When I was up in the air, I would be plugging in lights and running the cables along the bar to where they were supposed to go. For the first semester of my techiehood, I learned to keep cables from sagging by coiling them around the bar. Just when this habit was ingrained, we got a new tech director who, like all the other ones I've had since, advocated tying the cables to bars. Switching over has been hard, especially since tying makes adding or removing individual cables much more time-consuming. Even worse is the unspeakable horror of trying to plug something in, only to need just a few more inches of cable. If the theater would get one-foot, or even six-inch extension cables, I would use them all.

Just when I thought I was done, the power splitter that was supposed to be powering a dimmer box and the strobe cannon (which is even more awesome than it sounds) was revealed to be nonoperational. After taking the whole thing apart, I concluded it needed a new plug, which would have to be brought from Rarig center.

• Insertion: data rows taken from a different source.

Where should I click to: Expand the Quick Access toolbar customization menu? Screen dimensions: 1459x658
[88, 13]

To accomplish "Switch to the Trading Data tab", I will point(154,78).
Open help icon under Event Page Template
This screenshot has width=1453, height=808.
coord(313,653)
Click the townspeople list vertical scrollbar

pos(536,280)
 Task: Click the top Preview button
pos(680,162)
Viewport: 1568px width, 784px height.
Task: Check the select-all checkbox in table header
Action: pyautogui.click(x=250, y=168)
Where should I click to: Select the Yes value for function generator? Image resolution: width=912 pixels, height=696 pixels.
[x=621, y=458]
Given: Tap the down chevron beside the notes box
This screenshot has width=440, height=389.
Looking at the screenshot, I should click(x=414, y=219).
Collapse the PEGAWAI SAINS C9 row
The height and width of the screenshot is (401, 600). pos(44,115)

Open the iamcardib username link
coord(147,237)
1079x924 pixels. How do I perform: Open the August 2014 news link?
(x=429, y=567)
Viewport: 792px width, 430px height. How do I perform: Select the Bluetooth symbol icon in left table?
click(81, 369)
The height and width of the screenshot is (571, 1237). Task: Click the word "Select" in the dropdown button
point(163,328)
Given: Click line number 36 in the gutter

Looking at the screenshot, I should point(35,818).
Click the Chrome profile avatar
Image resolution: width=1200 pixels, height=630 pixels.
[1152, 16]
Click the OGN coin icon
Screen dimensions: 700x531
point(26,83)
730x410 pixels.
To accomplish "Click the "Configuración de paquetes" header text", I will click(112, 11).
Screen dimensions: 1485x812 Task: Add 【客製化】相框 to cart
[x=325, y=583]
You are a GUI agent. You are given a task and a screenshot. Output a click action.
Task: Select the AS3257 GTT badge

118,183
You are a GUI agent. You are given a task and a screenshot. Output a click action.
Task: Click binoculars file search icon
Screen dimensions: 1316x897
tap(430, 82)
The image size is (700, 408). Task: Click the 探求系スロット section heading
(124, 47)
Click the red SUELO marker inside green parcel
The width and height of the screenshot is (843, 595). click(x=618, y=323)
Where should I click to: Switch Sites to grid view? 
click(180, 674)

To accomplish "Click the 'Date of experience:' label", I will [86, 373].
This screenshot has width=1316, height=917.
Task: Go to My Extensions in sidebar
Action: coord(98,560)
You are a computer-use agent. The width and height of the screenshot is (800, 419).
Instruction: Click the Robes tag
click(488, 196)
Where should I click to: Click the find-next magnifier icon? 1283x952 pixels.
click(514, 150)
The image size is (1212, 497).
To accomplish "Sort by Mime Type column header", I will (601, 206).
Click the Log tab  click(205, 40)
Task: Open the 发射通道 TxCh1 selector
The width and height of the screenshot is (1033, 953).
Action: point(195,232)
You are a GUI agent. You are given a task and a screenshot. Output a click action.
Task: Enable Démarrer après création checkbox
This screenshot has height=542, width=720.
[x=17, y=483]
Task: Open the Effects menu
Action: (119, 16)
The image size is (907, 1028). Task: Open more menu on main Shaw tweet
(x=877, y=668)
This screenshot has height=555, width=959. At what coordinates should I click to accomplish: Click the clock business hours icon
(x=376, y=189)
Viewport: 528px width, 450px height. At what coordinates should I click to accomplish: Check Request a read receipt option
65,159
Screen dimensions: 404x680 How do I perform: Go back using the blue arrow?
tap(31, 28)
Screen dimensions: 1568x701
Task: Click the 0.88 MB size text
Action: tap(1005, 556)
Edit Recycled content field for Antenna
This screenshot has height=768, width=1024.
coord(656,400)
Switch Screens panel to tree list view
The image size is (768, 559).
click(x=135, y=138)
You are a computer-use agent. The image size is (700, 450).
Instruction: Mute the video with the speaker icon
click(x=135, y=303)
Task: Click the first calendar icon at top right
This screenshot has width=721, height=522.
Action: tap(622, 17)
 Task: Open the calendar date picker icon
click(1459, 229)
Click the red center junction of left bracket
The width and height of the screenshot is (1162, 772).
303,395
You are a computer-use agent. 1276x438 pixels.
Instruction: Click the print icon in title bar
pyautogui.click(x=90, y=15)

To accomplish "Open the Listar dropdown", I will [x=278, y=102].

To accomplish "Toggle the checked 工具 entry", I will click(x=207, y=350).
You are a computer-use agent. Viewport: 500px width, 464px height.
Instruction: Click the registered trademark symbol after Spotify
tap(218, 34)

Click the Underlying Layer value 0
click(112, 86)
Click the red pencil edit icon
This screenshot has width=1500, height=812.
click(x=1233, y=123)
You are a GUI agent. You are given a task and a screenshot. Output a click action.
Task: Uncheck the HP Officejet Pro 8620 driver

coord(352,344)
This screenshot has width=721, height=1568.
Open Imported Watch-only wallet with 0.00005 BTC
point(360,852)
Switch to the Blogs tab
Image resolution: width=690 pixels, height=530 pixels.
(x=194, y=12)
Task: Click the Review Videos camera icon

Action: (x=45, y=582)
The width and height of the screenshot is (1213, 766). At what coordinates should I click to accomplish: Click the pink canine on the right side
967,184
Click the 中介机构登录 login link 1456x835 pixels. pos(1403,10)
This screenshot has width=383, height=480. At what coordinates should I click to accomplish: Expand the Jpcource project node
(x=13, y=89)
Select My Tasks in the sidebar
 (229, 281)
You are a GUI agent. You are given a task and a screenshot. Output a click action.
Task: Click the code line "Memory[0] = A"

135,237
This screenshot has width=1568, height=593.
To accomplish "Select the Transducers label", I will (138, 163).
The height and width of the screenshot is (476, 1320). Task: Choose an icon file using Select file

But first, it was lunchtime. We piled into one of the lighting interns' amazing puke-green van and headed into downtown St. Paul, where after giving an impromptu tour of the city he brought us to a an amazing hot dog place. I was the only one not to have a dog of some kind. After lunch, we returned to the boat, while the lighting director went to Rarig to get more stuff. Meanwhile, we went to the booth to patch in the lights we'd connected. Up there, I discovered the showboat had an old friend of mine: the timeless Colortran Innovator, bane of MA techies everywhere.
 
Being highly experienced with the board, I offered to work on it, but instead read off light assignments as the intern on the board explained in detail why the numbering system the designer used was ridiculous. The channel numbers she'd assigned lights to were ridiculously spread out--the numbers for maybe 50 or so lights went up to the mid 300s, and the old board almost didn't have enough channels to accommodate everything.

After this, we had nothing else to do until the lighting director returned with more stuff, so of course we began playing Text Twist on his computer. Word games have never appealed to me much, so I explored the boat. The front entry area was quite nice, with high ceilings, elegant furnishings, and a grand staircase to the second level, which had a dining area and two(!?) bars.


Eventually the lighting director returned and told us to take a break after we'd been wasting time for at least half an hour. That got laughs out of all of us. After carrying some stuff in, I got to work replacing the plug. This went fairly smoothly; the old one was already not the original, having been installed only for a bad connection to melt and fuse the whole thing into a mess. I had to cut the whole thing off, strip the wires, and install the new, nicer plug farther upcord. After installing the whole thing, with a total of eight screws, I discovered I'd left part of the old plug on the cord. My first instinct, of course, was to break it off by smashing it with a wrench.

Unfortunately, I was later told that it was made of impact-proof plastic (a fast to which I can attest), so I just left it on as a special feature and put the splitter back onto the bar. After that we kind of ran out of work and all I remember of the rest of the day is stumping my fellow techies at 20 questions (with 'time') and being presented with some paperwork for getting paid for the day, which I'm still wondering if I did correctly. Like every day of tech, it was an adventure, and I'm sad that I'll be in Milwaukee for the debut. But it apparently has a ridiculously long run, from June 18th to August 28th, which should be time enough for anyone to see it. Get on the boat!